Défiance aux mots donc, en tout premier lieu. Et pourtant, en Corse, "tout parle Corse". Mais quel serait, enfin, ce parler Corse ? "Celui de l’effacement, de l’agonie et de la dernière lutte. C’est le parler de celui qui sait qu’il va mourir", assène Jean-Pierre Santini. Que l’on prenne deux minutes le temps de peser une telle assertion.
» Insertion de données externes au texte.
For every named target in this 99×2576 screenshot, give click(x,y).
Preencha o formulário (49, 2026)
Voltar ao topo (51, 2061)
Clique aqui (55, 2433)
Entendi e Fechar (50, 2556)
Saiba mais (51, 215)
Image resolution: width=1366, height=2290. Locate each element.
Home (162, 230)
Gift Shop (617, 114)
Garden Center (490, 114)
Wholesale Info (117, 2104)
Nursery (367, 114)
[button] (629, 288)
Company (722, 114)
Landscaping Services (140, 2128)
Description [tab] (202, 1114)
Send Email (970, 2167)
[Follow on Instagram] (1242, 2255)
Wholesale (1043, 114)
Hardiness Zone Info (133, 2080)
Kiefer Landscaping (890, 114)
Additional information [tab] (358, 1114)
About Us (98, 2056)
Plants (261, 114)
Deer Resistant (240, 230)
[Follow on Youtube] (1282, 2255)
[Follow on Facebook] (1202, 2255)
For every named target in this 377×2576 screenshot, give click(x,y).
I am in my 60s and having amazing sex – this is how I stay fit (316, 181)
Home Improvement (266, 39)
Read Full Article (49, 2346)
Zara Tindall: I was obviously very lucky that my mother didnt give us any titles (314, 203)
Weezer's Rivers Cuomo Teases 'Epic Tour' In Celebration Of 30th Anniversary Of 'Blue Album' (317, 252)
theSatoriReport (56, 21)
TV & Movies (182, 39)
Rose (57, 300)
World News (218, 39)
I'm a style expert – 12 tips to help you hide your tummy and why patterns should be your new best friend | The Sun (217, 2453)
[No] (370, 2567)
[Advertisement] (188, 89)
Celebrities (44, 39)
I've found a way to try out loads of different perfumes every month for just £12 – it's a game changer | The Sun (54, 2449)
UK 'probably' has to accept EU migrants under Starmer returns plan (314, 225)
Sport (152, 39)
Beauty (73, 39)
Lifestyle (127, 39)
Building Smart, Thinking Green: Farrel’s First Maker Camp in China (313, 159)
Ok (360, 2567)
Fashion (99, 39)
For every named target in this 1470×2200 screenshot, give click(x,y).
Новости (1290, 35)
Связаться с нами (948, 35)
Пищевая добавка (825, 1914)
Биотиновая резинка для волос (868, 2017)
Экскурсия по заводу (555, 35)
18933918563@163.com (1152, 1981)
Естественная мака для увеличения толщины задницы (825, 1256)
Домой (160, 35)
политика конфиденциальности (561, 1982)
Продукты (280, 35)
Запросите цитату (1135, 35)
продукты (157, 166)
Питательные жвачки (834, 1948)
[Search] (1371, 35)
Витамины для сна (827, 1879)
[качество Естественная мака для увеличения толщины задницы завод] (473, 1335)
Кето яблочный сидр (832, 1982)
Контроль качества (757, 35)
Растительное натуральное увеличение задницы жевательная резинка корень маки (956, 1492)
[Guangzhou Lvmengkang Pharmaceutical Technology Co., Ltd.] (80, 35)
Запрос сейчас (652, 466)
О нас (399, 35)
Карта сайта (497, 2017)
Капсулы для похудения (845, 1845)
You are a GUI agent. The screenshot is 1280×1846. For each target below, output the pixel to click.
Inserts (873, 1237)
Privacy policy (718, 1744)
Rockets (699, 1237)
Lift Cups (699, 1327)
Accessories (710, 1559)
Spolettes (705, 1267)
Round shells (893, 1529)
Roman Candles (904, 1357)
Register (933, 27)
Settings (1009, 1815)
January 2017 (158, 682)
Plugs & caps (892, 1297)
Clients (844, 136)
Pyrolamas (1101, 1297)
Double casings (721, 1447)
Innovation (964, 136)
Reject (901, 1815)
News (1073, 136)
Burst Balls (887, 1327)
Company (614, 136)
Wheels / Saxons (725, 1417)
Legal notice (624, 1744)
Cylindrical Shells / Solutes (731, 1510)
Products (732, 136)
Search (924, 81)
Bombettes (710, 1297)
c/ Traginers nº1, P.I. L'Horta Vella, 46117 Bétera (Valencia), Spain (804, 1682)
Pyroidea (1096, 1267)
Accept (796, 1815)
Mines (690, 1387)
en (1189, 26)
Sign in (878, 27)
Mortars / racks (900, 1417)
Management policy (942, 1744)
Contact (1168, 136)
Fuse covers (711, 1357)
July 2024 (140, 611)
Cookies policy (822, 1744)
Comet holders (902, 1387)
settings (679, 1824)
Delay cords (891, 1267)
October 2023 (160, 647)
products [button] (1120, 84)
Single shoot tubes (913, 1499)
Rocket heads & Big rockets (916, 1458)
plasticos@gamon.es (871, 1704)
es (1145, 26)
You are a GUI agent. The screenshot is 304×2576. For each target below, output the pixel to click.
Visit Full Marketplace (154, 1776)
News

Et même si nous sommes entrés selon lui dans le "Crépuscule des Corses" (Titre d’un ouvrage de Nicolas Giudici, rappelle-t-il), même si "nous sommes à la fin de l’histoire du peuple corse", et même si, justement, parce que nous sommes entrés dans cette fin "il y a [du coup] de l’avenir pour la littérature insulaire" comme pour toute littérature, on comprend que dans cette conscience de celui qui sait qu’il va mourir s’ouvre, béant, un horizon nouveau, inespéré, celui de la nécessité de "donner naissance à une autre histoire".

C’est peut-être là que l’on rejoint aussi l’être du polar, qui est de ne pouvoir renverser le cours des choses : le cadavre est déjà là, le meurtre a déjà eu lieu, ou aura lieu, peu importe. Mais si l’on ne peut renverser ce cours des choses, du moins peut-on en faire le commencement d’autre chose. Le procès peut avoir lieu par exemple, un processus peut être enclenché, ne serait-ce que celui du deuil. S’il n’y a personne (Nimu) d’autre que le cadavre en guise de monde, alors c’est que le monde est à reconstruire et qu’il peut l’être, au terme duquel, de nouveau, une personne pourra surgir, et donc un monde.